Healthy Banks or Healthy Markets?
If the bank runs for three years it will again be solvent. If it runs for less than six years it will be fully and adequately capitalised. This is in fact how the Japanese mega-banks recapitalised. I blogged about it here. At the spreads in America – which are several percent – the recapitalisation will happen much quicker than this and much quicker than in Japan. Indeed it is likely that with quasi government guarantees for bank funding and market rates for bank loans the spreads would be over five percent in America right now.
The performance of a financial institution depends on its cost of funds. As I pointed out in July, Freddie Mac and Fannie Mae look a lot better if their debt carries a low risk premium than if it carries a high risk premium.
What I think Hempton is saying is that if the government lends to banks for a few years using its low risk premium, then the banks will earn enough to rise out of insolvency.Hempton’s analysis raises the question: Suppose that the banks (and Freddie and Fannie) could come back if the government lent them money for a few years. Is there a public benefit in that?
Right now, the U.S. government enjoys borrowing privileges over everyone else. The spread between Treasury borrowing rates and private borrowing rates is high. Perhaps it should use those privileges to prop up banks. But perhaps there are higher rates of social return to be found elsewhere.
Ordinarily, I would want the market to decide where to invest. I think that entrepreneurial trial and error, with responsibility for failure borne primarily by the decision-makers, is the best approach.
In theory, we have a set of rules for when to close financial institutions. According to those rules, many banks should have been shut down by now.
Instead, regulators are using discretion to bail out banks. This use of discretion benefits some banks, but it makes it more difficult for other banks to compete. As a result, the risk premium paid by financial institutions rises. The higher the risk premium, the more banks get in trouble, and the more discretionary bailouts are undertaken.

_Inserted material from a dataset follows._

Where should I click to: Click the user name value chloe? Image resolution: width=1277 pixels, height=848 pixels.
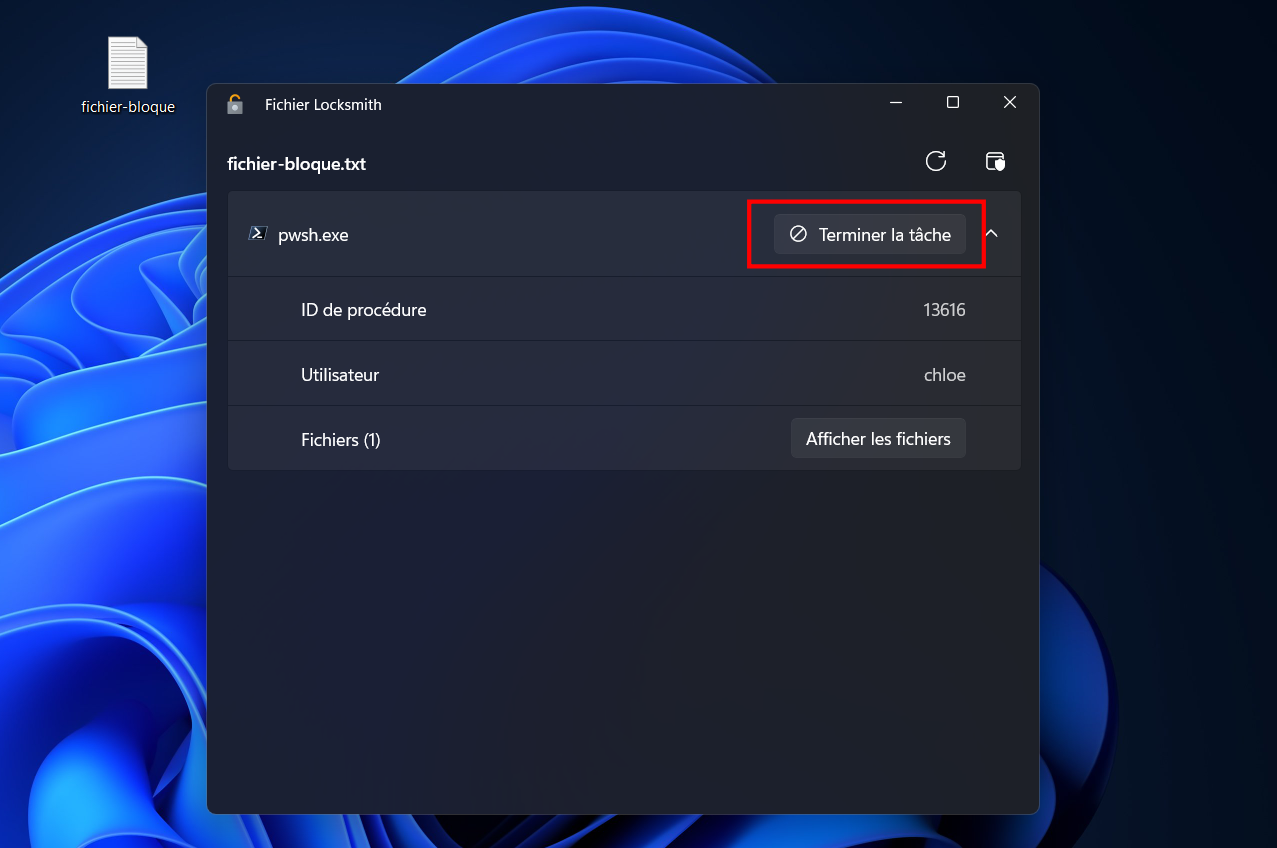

I think we need to sort out the relationship between healthy banks and healthy markets. I think we could have healthy markets without healthy banks. That is, we could close a lot of banks and still have healthy markets. However, as long as the decision about what is healthy and what is not is made through weekend meetings among policymakers, private financial intermediation is bound to be driven out by government.
If we were using rules, then those rules might shut down banks that could survive if they were granted risk-free borrowing privileges by government. However, I would argue that such banks ought to be shut down. My hope is that under a system of rules, the risk differential between private and government borrowing rates eventually would narrow, so that there would not be the temptation to use the government’s borrowing privilege to bail out banks.